The distress of Internet users at spam has increased in recent months and growing numbers of Internet users are becoming disillusioned with email, despite the first national anti-spam legislation which went into effect on January 1.
A new survey by the Pew Internet & American Life Project between February 3 and March 1, 2004 shows the following: 29% of email users say they have reduced their overall use of email because of spam. That figure is an increase from last June, when we found that 25% of emailers were reporting a reduction in their email use. 63% of email users said that the influx of spam made them less trusting of email in general. That figure is higher than the 52% of email users who reported declining trust in email in June. 77% of emailers said the flood of spam made the act of being online unpleasant and annoying. That is an increase from the 70% of those who said in June that spam was making online experiences unpleasant and annoying. And, 42% of email users said they were aware that Congress and the Administration had approved anti-spam legislation and that it had gone into effect at the beginning of the year.

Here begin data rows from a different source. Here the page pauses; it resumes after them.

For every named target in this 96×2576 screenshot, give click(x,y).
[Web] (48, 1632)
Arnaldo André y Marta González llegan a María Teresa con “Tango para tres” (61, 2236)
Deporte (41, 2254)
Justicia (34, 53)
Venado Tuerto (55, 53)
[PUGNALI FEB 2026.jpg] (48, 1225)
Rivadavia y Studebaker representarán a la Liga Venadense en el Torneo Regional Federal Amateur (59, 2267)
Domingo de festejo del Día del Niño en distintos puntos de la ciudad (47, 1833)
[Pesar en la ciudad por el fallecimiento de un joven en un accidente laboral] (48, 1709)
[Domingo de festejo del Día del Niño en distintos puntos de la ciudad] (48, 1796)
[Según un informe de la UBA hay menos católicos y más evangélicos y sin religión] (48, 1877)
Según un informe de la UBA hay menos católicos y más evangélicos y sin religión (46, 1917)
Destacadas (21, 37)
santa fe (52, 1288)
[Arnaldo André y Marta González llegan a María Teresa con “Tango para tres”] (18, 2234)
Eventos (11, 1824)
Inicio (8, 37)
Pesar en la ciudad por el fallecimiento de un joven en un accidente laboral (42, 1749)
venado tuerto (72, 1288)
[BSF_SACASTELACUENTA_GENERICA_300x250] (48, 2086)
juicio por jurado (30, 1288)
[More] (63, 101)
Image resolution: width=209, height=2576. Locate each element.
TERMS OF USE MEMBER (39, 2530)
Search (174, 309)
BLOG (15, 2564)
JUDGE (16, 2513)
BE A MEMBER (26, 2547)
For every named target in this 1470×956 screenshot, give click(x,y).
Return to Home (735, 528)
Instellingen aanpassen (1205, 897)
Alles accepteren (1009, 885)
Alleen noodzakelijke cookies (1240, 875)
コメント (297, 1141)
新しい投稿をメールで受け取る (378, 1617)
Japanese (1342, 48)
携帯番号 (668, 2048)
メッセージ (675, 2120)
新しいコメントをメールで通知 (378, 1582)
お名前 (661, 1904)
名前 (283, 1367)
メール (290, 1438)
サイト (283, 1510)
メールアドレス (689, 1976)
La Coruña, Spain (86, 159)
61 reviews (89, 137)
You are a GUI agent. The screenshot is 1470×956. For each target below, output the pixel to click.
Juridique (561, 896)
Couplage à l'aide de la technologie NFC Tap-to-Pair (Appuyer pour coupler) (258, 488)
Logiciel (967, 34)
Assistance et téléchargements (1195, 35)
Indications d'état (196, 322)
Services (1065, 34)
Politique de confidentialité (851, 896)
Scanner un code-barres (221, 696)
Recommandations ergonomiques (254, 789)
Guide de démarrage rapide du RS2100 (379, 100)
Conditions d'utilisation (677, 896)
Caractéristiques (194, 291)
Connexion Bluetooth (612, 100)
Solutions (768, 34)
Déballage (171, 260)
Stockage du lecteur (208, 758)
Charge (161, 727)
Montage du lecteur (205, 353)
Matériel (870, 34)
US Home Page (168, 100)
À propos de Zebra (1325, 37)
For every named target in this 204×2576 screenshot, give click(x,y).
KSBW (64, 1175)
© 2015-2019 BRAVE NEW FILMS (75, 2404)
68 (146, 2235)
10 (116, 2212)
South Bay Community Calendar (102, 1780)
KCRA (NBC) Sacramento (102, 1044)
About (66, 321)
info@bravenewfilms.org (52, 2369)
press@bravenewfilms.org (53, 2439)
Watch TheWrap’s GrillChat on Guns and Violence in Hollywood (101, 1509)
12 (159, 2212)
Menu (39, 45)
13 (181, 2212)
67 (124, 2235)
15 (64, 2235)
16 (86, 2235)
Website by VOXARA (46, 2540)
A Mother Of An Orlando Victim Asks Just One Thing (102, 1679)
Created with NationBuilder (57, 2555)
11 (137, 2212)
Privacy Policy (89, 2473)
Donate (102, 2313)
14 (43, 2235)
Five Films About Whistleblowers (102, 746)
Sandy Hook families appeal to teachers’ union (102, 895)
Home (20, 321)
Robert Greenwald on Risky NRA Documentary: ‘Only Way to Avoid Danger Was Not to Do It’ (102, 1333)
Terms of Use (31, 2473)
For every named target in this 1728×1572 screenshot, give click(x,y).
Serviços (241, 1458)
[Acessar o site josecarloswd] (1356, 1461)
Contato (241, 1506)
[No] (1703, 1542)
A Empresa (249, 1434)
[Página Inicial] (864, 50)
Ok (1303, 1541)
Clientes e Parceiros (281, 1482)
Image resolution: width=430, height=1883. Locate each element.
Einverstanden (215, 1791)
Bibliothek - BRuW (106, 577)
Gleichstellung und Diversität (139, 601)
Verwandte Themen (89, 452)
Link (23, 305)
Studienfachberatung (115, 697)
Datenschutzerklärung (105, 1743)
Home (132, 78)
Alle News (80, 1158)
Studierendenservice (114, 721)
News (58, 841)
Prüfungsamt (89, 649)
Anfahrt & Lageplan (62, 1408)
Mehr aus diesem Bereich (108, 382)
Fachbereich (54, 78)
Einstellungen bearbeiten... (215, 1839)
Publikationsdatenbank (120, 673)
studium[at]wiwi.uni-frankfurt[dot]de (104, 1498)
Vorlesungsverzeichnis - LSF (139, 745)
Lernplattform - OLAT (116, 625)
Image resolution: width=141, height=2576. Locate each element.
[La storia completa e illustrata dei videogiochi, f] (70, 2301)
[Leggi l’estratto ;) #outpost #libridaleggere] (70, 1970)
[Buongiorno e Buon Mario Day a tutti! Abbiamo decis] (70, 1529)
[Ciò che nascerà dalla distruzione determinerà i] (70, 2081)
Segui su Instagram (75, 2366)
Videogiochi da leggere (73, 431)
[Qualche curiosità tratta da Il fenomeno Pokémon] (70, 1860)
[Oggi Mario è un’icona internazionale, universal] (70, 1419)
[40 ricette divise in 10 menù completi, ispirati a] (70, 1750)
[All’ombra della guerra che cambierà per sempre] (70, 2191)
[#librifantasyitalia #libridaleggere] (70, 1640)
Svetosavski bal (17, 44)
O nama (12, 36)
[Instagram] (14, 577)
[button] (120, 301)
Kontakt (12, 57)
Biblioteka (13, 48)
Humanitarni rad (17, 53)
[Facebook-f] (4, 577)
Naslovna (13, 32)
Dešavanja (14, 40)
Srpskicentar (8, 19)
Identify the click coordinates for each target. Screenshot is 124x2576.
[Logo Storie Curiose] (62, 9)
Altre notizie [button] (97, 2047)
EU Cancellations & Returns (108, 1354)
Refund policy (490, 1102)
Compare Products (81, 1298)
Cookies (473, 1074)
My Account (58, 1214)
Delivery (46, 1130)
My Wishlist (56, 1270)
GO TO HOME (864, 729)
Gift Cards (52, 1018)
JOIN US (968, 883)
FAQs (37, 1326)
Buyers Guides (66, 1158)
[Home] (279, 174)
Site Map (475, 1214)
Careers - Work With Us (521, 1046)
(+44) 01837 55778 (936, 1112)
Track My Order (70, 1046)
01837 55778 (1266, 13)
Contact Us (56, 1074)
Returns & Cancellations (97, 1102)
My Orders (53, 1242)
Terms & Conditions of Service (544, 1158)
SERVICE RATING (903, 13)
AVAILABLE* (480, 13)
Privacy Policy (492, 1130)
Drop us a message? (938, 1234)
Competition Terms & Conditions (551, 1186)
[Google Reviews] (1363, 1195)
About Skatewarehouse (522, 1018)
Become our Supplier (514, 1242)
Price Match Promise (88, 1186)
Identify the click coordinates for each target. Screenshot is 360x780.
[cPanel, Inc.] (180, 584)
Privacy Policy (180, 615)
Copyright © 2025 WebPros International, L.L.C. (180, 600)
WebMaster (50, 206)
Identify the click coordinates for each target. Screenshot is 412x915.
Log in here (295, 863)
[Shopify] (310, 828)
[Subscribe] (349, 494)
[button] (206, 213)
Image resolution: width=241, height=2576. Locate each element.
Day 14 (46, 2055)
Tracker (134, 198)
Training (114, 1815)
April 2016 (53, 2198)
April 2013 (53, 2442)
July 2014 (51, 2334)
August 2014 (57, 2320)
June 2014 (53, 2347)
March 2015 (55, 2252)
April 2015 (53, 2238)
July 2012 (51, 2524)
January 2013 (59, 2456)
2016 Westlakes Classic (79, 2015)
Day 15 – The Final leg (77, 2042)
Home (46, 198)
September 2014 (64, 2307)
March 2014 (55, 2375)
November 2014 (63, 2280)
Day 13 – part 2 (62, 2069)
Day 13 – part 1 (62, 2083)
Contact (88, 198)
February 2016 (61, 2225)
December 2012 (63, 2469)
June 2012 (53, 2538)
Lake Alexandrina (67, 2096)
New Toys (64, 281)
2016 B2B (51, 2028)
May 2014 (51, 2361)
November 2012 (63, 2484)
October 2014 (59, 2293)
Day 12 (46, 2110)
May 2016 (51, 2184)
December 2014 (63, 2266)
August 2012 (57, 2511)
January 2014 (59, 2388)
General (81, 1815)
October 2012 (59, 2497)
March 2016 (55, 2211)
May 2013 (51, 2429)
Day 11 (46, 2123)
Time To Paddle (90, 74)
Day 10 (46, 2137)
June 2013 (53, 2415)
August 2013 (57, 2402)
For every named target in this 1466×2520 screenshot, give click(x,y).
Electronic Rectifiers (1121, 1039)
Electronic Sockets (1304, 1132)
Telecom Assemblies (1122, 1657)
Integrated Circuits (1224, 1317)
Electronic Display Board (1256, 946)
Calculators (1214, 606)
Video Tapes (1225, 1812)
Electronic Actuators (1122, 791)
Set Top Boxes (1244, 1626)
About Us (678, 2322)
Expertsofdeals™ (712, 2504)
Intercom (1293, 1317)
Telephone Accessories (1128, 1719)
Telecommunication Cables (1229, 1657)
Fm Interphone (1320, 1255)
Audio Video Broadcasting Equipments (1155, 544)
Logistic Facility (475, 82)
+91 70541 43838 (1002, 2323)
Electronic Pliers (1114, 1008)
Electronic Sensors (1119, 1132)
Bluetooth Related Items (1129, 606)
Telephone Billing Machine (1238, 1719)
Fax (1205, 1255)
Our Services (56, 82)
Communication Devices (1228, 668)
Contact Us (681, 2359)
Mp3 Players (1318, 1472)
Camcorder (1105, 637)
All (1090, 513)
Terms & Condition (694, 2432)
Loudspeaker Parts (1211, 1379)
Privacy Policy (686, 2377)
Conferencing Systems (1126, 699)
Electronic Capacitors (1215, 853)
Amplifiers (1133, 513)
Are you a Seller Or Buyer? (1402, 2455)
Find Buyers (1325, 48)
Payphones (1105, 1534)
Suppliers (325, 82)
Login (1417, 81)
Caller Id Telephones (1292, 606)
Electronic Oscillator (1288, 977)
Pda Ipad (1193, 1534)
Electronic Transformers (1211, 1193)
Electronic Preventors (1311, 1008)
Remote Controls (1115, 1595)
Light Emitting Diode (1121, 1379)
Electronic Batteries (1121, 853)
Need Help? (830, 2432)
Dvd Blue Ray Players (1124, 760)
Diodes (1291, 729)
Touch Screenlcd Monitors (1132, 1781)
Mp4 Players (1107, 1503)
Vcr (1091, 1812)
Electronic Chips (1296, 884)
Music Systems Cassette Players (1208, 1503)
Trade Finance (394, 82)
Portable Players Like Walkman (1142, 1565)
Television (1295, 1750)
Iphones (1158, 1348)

The impact of the CAN-SPAM legislation is mixed, but not very encouraging so far. The vast majority of email users report no change in the volume of spam arriving in the in-boxes of either their personal or work-related accounts. A slightly larger percentage of email users report their volume of incoming spam has actually increased rather than decreased since January 1. At the same time, some email users say they are getting less spam both in their personal email accounts and in their work accounts.